Vernehme die zeitlose Poesie des Sandes

‚So gibt es in manchen Zeiten des Lebens Augenblicke, in denen nichts Außergewöhnliches geschieht, die man aber wegen ihrer unsäglichen Sanftheit nie vergisst. Ja, ich liebe die Sahara! Ich liebe sie mit einer dunklen, geheimnisvollen, tiefen, unerklärlichen, aber durchaus wirklichen und unzerstörbaren Liebe.‘ (Isabelle Eberhardt)

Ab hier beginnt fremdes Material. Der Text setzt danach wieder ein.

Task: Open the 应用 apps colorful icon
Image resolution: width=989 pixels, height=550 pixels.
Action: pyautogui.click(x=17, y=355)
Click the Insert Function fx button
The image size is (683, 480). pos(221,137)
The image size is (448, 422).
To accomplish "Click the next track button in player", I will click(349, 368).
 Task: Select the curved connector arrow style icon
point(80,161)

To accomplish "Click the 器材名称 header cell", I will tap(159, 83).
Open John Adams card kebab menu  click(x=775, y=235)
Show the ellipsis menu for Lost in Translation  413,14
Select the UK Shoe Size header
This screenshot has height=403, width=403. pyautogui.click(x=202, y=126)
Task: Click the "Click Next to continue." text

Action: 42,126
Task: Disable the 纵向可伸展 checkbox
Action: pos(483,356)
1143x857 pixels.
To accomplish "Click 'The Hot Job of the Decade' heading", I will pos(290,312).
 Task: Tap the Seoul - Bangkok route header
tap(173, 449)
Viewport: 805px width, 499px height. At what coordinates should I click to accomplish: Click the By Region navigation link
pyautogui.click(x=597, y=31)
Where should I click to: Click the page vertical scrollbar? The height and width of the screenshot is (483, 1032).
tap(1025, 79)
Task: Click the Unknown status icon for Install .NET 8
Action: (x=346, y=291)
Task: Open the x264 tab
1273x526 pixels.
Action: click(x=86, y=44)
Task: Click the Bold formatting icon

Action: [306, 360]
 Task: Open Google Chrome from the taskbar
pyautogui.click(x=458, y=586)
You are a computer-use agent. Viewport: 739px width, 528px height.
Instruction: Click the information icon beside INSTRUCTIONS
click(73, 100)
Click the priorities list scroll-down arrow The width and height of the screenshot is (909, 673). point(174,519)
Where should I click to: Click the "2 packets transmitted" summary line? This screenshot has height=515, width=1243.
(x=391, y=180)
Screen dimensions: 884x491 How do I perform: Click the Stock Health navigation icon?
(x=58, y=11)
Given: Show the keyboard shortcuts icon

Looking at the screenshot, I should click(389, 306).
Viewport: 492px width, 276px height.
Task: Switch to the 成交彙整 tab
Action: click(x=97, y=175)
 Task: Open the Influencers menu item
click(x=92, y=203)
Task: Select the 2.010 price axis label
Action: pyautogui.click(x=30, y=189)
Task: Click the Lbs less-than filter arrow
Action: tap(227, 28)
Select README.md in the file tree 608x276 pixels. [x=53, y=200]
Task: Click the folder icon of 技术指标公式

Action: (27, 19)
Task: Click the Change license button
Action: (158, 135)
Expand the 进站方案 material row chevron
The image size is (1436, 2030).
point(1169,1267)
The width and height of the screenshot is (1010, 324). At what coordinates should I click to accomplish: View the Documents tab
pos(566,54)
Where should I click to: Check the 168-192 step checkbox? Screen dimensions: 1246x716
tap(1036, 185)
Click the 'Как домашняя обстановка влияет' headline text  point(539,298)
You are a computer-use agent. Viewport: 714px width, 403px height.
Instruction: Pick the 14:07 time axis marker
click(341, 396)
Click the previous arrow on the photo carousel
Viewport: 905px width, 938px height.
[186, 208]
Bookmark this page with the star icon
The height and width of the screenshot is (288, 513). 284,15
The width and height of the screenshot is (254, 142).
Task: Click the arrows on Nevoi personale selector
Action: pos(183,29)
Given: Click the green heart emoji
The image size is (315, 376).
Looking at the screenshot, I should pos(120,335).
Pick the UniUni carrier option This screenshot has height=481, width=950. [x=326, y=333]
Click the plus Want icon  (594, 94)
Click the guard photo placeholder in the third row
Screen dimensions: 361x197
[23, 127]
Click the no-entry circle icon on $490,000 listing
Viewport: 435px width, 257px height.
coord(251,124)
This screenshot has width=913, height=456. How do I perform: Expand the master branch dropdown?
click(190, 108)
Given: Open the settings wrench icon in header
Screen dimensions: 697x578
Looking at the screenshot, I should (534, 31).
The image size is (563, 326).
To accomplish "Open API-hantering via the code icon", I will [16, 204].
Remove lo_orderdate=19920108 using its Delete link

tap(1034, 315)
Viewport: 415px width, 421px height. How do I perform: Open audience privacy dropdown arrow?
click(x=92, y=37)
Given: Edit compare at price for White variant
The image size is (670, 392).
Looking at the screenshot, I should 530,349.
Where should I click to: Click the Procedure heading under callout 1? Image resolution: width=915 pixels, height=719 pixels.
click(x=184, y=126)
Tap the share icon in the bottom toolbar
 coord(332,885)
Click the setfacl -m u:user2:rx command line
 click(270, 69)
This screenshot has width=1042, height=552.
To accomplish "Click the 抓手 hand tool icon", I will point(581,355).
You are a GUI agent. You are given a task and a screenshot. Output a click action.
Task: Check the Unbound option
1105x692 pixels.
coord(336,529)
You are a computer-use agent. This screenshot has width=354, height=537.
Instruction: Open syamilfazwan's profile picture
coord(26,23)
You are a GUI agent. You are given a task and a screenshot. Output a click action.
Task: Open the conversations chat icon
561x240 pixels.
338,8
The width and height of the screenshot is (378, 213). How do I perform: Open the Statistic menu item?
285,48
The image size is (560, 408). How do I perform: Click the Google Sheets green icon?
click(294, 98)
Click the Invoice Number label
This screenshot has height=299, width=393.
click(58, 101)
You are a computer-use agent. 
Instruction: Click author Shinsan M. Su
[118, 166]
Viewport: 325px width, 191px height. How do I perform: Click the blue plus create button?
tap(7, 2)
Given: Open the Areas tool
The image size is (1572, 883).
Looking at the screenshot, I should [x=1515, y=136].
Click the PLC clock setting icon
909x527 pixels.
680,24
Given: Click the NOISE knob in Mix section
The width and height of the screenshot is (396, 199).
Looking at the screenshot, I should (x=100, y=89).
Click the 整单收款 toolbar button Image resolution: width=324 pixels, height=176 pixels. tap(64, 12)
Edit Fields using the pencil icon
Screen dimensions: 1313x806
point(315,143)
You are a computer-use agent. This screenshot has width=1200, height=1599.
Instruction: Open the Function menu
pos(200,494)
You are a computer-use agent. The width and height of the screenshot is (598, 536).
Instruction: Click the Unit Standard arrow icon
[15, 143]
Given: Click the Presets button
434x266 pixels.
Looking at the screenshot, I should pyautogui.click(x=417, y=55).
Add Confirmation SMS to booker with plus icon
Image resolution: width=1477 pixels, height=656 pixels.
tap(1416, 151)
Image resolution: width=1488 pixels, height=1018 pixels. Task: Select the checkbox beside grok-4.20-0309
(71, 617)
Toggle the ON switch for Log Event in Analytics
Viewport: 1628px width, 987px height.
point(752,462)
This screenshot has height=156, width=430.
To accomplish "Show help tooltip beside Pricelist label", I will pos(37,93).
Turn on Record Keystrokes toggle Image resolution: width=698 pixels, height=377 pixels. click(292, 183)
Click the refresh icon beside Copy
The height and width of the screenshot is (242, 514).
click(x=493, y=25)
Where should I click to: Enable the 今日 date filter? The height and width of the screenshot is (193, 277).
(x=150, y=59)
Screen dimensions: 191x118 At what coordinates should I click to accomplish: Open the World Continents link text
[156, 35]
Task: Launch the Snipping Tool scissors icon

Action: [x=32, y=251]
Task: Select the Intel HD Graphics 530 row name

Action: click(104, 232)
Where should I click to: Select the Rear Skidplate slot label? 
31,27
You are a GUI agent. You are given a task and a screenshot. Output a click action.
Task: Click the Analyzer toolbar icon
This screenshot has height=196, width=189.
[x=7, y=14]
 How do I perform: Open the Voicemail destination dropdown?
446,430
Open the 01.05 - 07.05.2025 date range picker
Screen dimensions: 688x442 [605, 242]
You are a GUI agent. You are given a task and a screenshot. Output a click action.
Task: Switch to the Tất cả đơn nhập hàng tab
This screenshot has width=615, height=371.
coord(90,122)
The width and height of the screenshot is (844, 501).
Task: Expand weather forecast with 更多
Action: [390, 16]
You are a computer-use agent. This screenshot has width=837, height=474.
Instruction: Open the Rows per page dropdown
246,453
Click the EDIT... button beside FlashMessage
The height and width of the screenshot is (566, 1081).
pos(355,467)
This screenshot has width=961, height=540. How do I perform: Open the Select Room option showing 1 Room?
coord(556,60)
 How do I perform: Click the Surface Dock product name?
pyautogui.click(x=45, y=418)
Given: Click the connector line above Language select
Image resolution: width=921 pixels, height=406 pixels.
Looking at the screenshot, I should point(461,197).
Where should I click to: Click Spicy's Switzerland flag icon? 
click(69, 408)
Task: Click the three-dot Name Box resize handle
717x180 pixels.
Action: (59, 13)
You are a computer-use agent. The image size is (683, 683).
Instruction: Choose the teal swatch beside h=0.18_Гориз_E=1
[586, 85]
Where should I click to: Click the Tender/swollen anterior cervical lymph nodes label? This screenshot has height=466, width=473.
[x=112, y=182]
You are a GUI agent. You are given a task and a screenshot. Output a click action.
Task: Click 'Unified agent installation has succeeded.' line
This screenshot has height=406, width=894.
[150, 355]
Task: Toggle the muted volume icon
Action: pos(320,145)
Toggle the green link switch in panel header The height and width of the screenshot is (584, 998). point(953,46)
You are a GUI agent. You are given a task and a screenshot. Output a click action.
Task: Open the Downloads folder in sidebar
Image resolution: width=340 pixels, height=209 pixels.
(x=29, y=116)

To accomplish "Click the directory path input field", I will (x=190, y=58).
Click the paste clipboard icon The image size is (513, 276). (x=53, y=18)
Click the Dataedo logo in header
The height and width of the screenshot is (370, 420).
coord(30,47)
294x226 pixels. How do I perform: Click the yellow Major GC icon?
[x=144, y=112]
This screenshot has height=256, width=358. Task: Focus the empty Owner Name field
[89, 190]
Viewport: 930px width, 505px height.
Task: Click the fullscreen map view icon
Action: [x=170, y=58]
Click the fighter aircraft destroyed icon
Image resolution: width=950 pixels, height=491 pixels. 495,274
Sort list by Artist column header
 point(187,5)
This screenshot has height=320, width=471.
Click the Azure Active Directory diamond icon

‘Sand-Wüste, Ächtung des Lebens, nichts atmet mehr als der Wind. Samtener Sand im Schatten, schillernd am Abend und am Morgen mattgrau wie Asche. Es gibt ganz weiße Täler zwischen den Dünen; wir durchschritten sie auf Maultieren; der Sand schloss sich wieder über unseren Spuren. – So müde war man, dass man vor jeder Düne meinte, nie käme man hinüber. Ich habe dich mit Inbrunst geliebt, Sandwüste. O wenn dein kleinstes Stäubchen an seinem Ort vom Weltall mir erzählen könnte!- Wo kommst du her, Stäubchen? Aus welchem längst vergangenen Leben entstandest du? Von welcher Liebe gibst du mir Kunde? – Staub will gepriesen sein. Meine Seele, was hast du auf dem Sande gesehen?’ (André Gide)
Wir lernen beim Gehen nicht in großen Dimensionen zu denken, sondern im einzelnen Schritt. Dem Schritt, der dem folgenden vorausgeht und dem gegangenen nachfolgt. Das ist unser Universum, der einzelne Schritt, wie viel tausend Mal wir ihn auch gehen an diesem Tag. Das könnte ein Sinnspruch sein, das wir auf unsere Reise mit nehmen, damit wir der Gleichförmigkeit des Gehens besser gewachsen sind. Betrachte jeden Schritt wie ein kostbares Juwel, einzigartig und doch wertlos ohne die Gesamtheit der Schritte, die ihn umgeben und dich schließlich an dein Ziel bringen. Denn so wenig ein einzelnes Sandkorn eine Wüste ist, so sehr ist es doch ein unverzichtbarer Teil des ganzen. So macht der Schritt das Gehen aus. Wie das Sandkorn die Wüste.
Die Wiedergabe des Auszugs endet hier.